Set down exactly the lines running from the one with "Open Chrome's three-dot menu" to the last line of the listing below, both included, and skip every picture.

**DATA FOR ANALYSIS**
⁂
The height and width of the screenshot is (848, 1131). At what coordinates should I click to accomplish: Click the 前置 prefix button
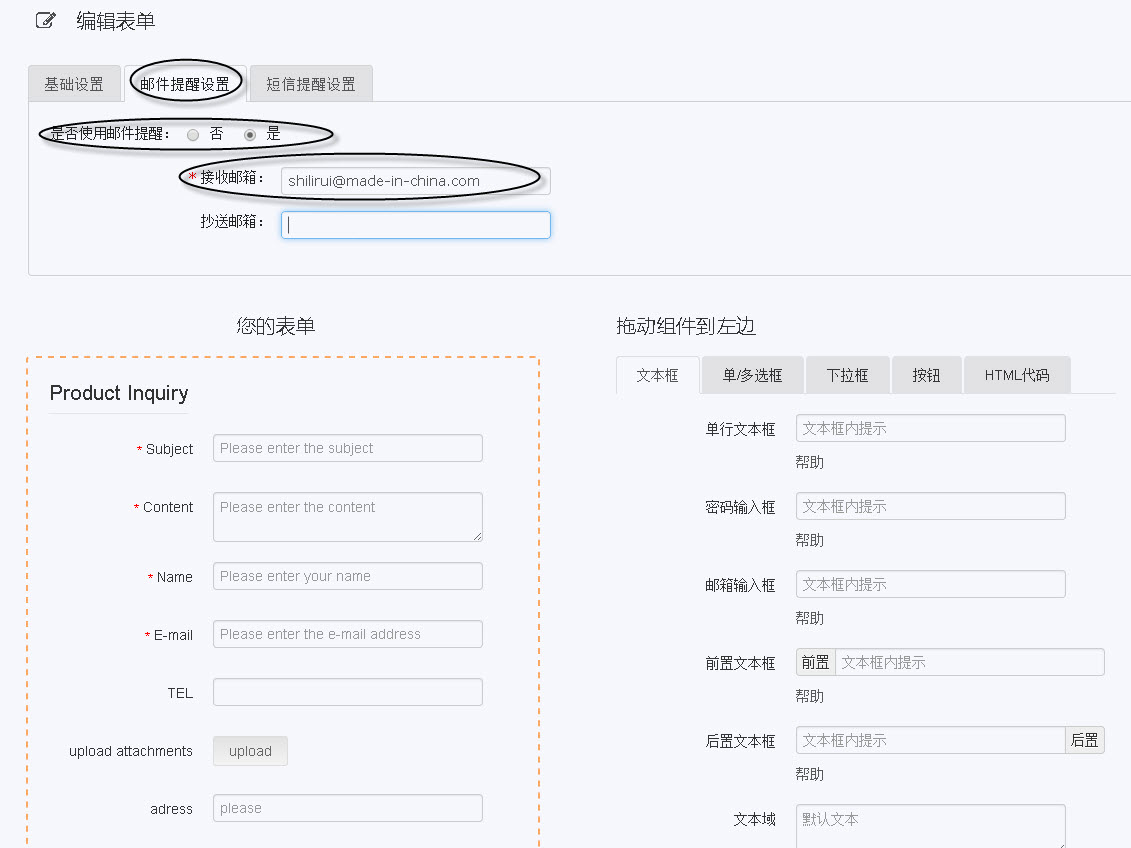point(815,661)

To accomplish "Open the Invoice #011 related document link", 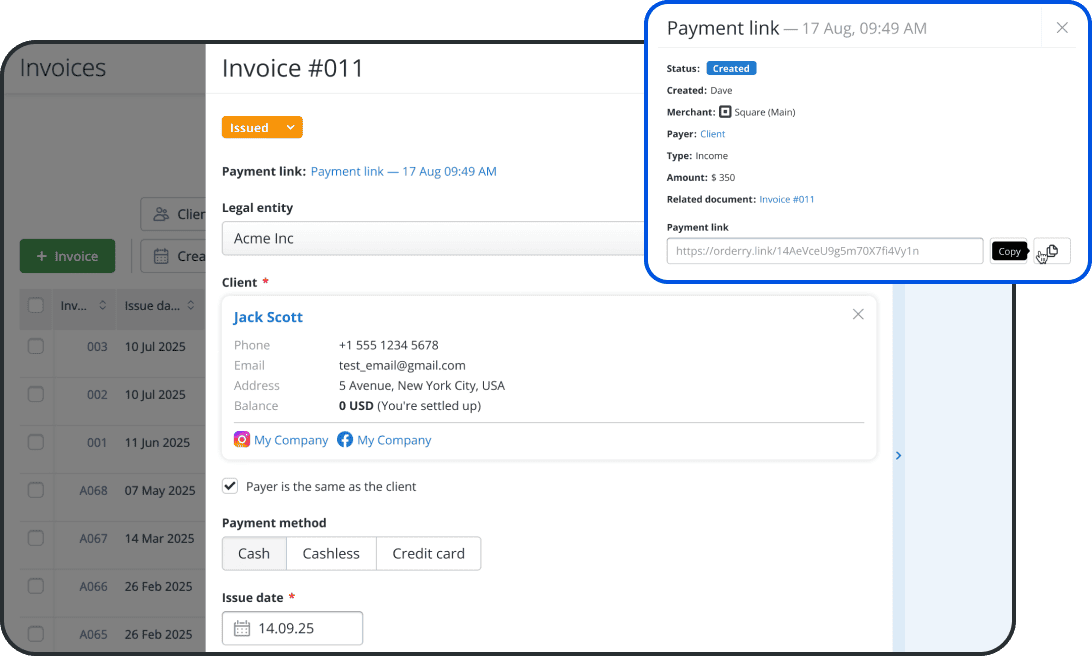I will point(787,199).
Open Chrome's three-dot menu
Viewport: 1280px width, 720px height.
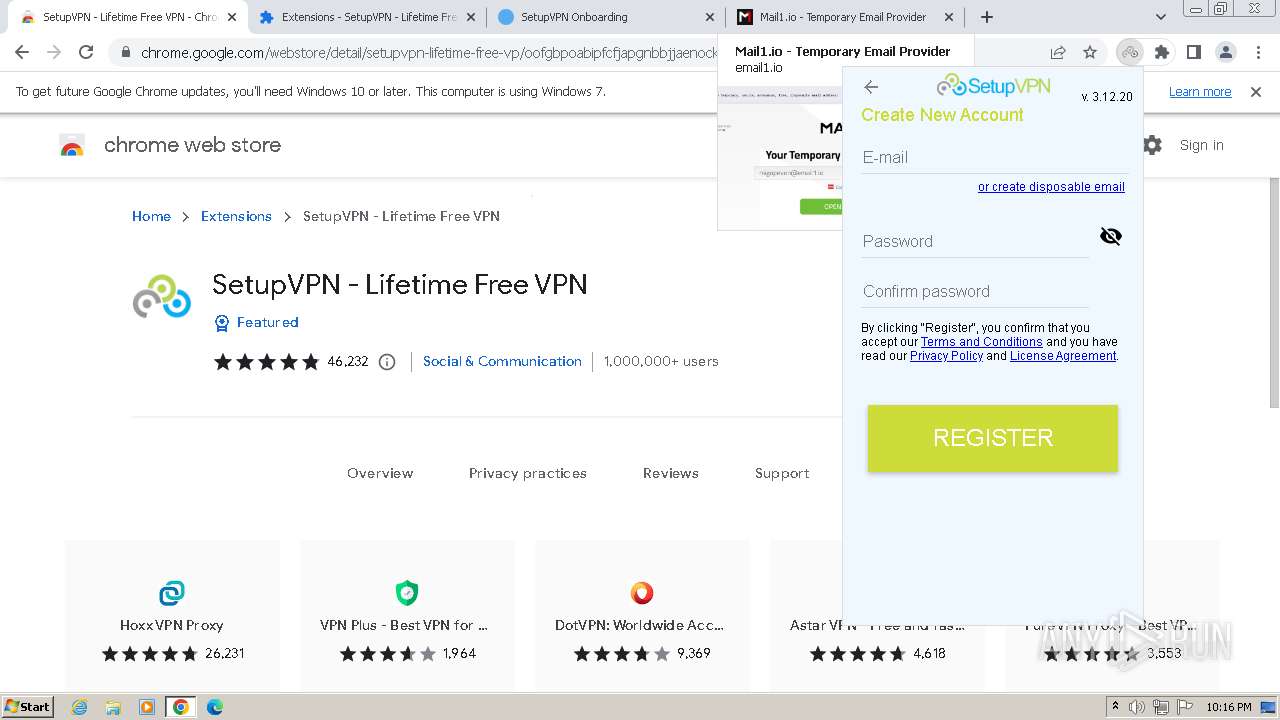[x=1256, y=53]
⁂
**SOLUTION TO THIS TASK**
Open Chrome's three-dot menu
Viewport: 1280px width, 720px height.
[x=1256, y=53]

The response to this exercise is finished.